======== Listed records

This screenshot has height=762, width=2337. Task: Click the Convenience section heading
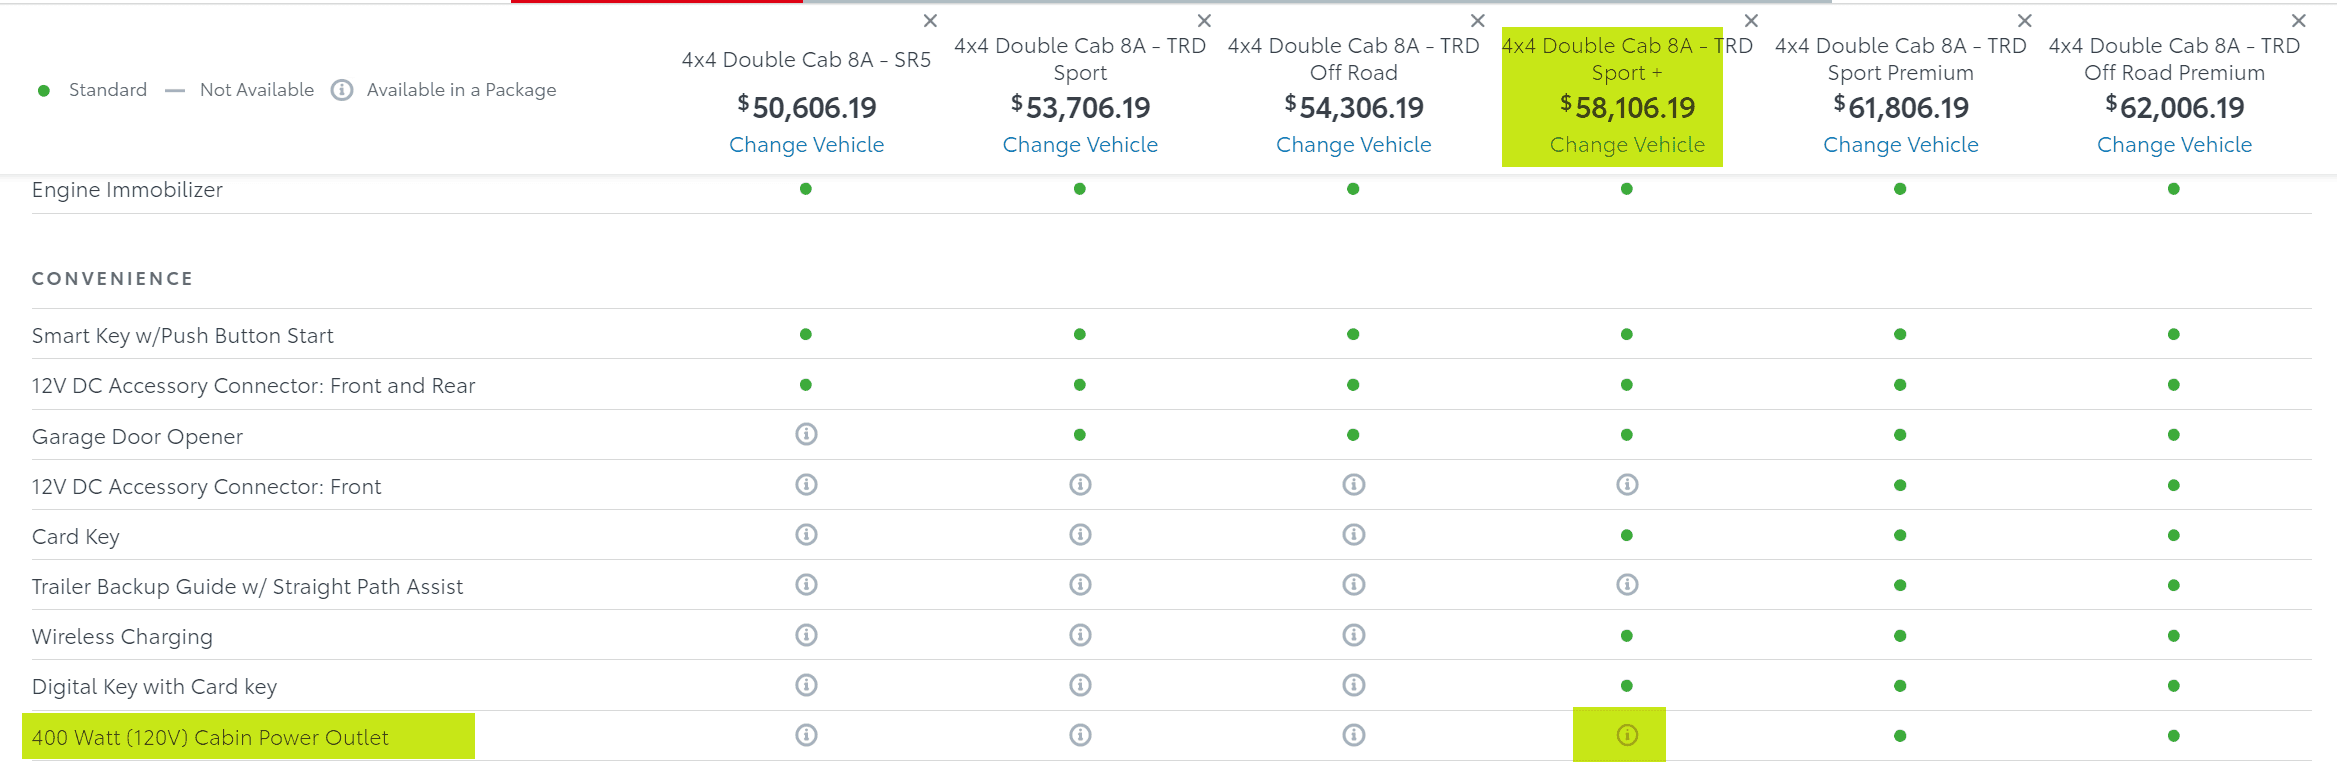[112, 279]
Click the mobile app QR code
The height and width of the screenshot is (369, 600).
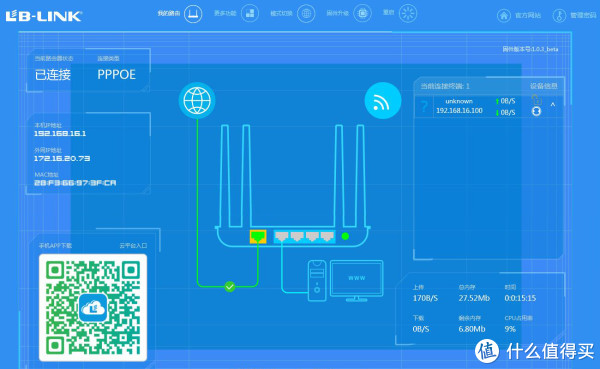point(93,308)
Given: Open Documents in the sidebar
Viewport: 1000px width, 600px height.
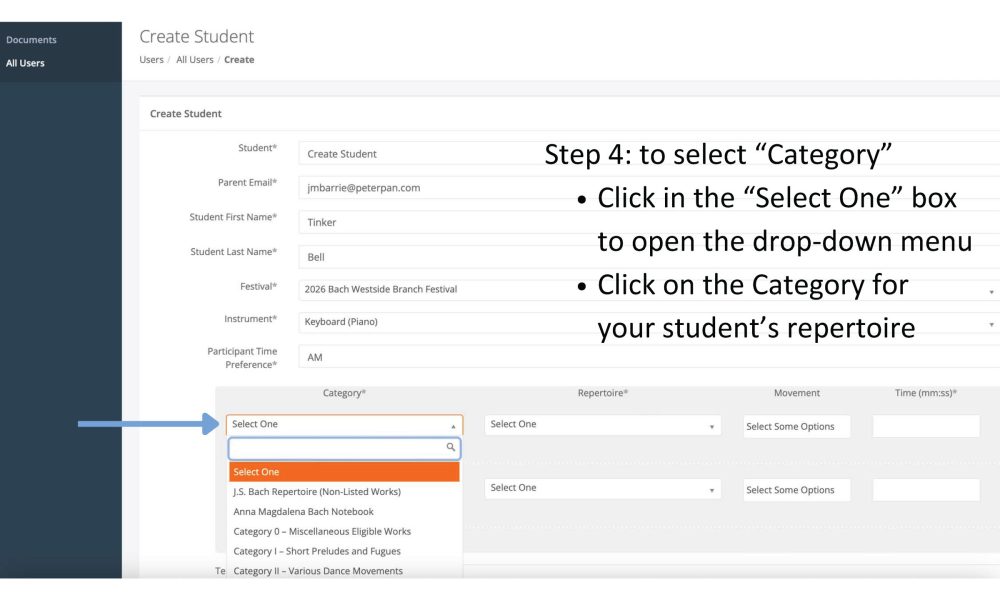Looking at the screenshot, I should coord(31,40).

================
======== Listed records

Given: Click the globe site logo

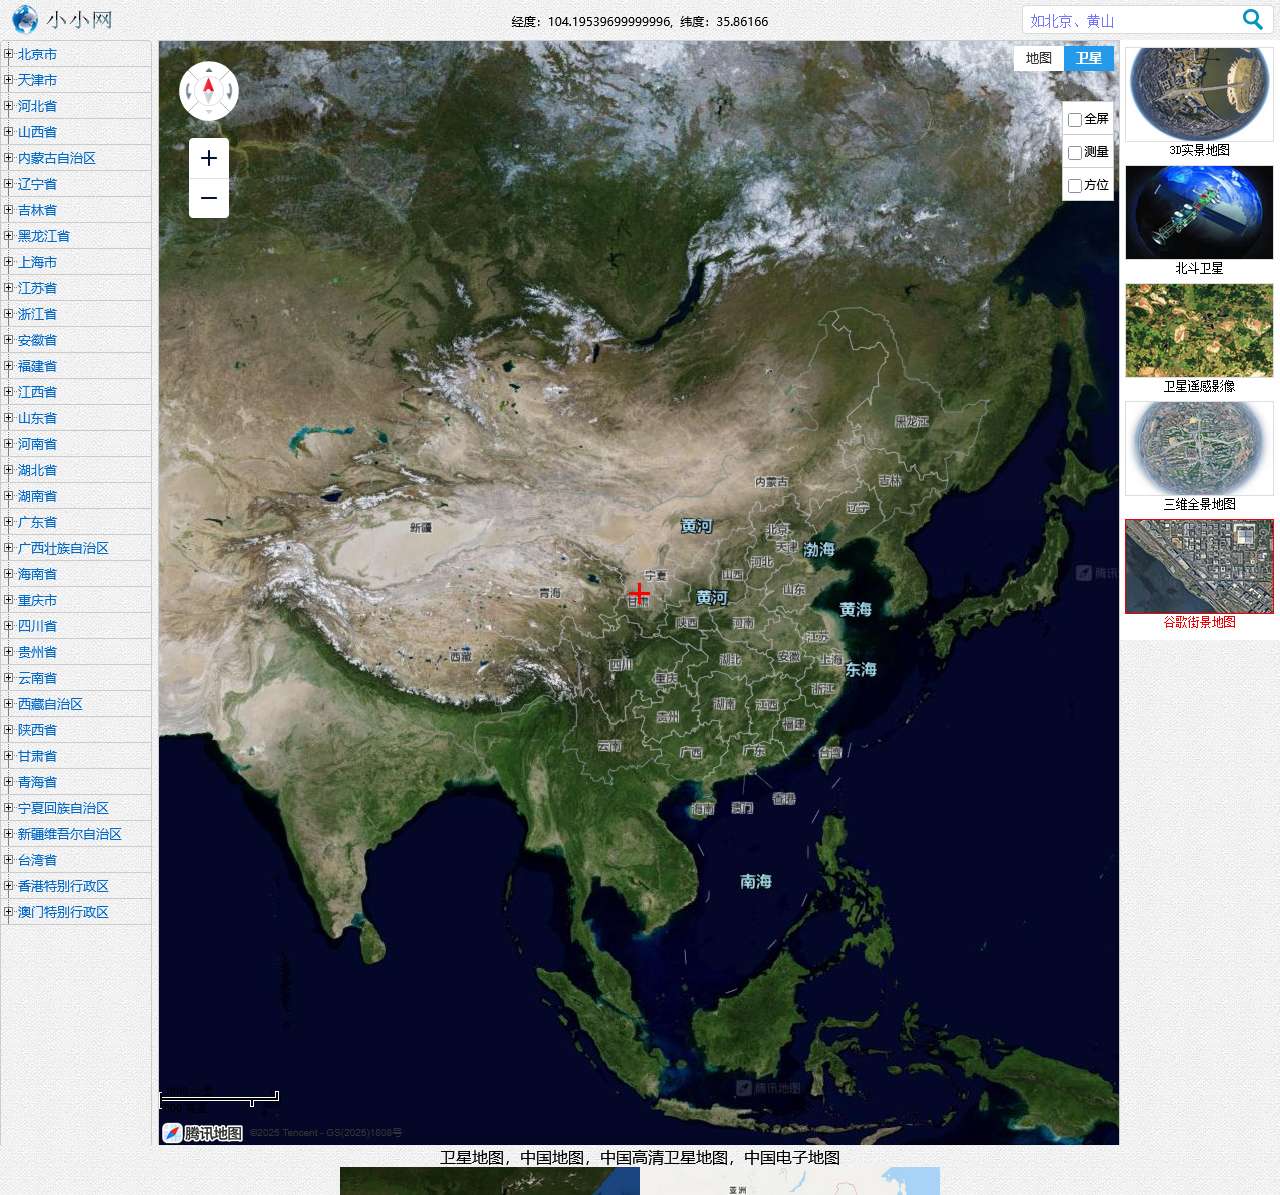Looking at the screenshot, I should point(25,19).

================

_Instructions to follow_
Write out the lines above from the one with "This screenshot has" through the one with "Given: Open Documents in the sidebar", ends included, exactly; no picture goes in.

_Worked solution_
This screenshot has height=762, width=2337. Task: Click the Convenience section heading
[112, 279]
Click the mobile app QR code
The height and width of the screenshot is (369, 600).
point(93,308)
Given: Open Documents in the sidebar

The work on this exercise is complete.